- _THE TASK_
The answer must be an exact copy of the lines from the one containing "Extend range by +10D" through the last line of the records, with the pictures left out.

- _RAW DATA_
○ ○ ○ ○ ○

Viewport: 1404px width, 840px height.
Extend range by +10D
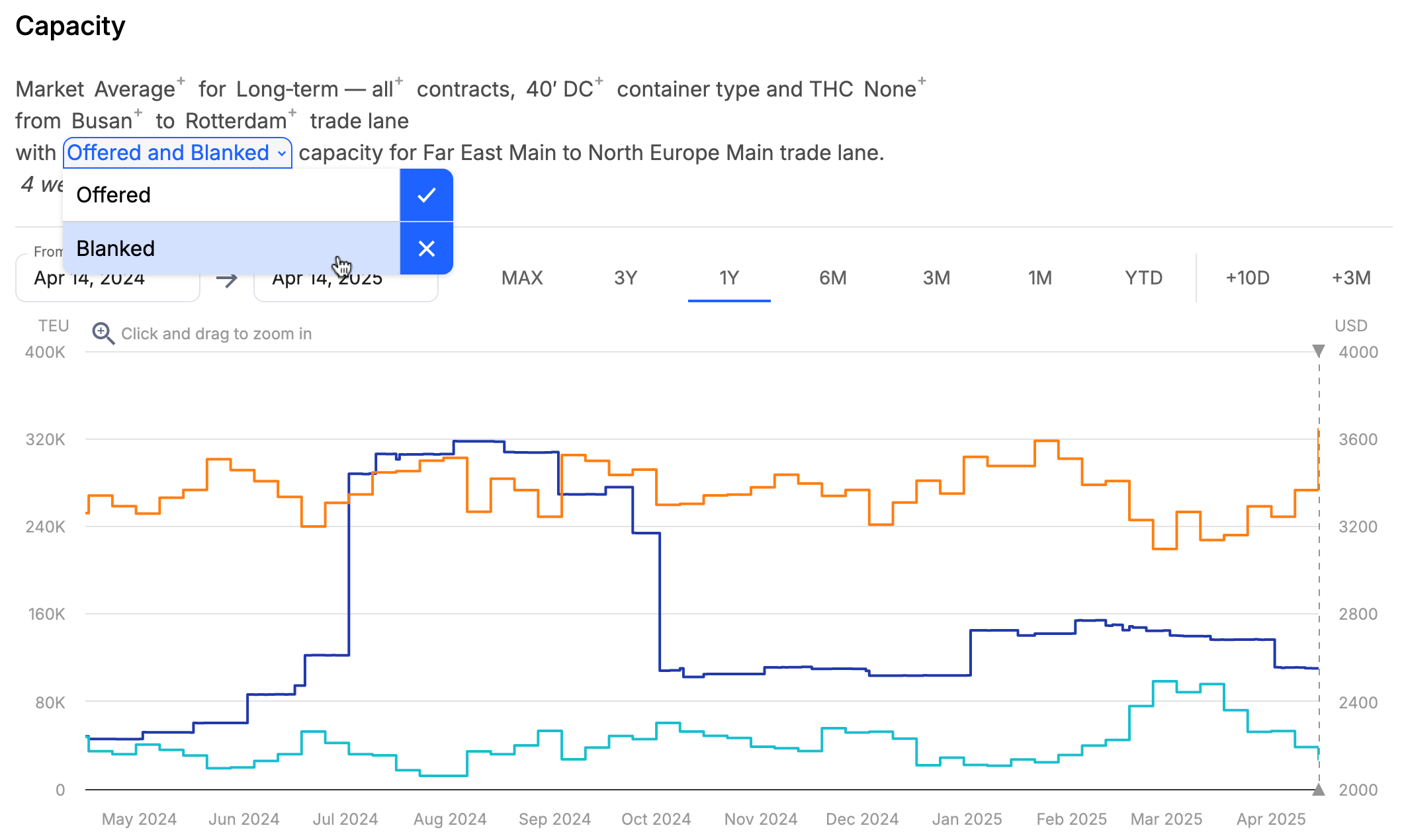click(x=1247, y=278)
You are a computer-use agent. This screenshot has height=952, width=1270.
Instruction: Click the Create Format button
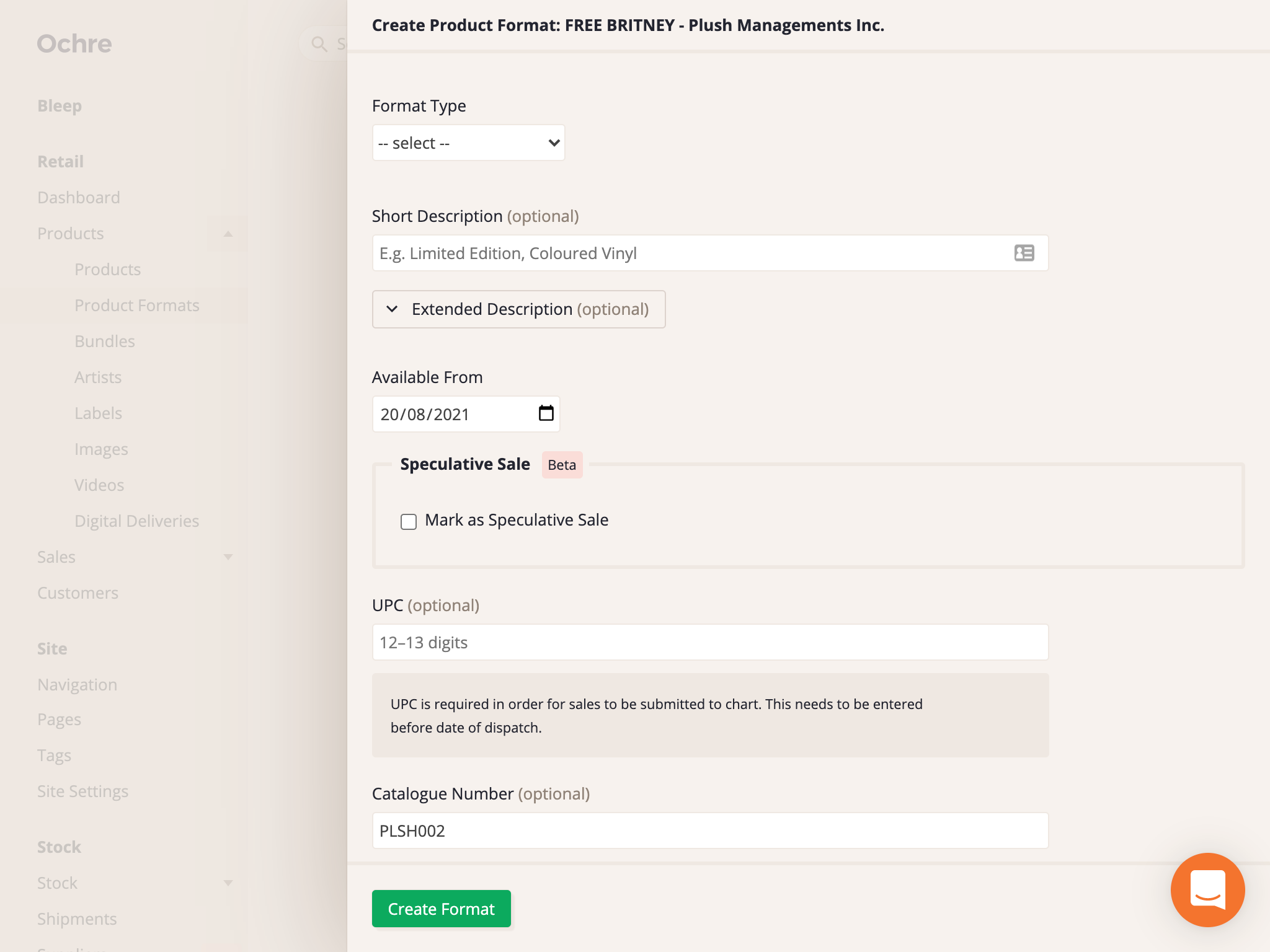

○ ○ ○ ○ ○

- _EXPECTED OUTPUT_
Extend range by +10D
click(x=1247, y=278)
You are a computer-use agent. This screenshot has height=952, width=1270.
Instruction: Click the Create Format button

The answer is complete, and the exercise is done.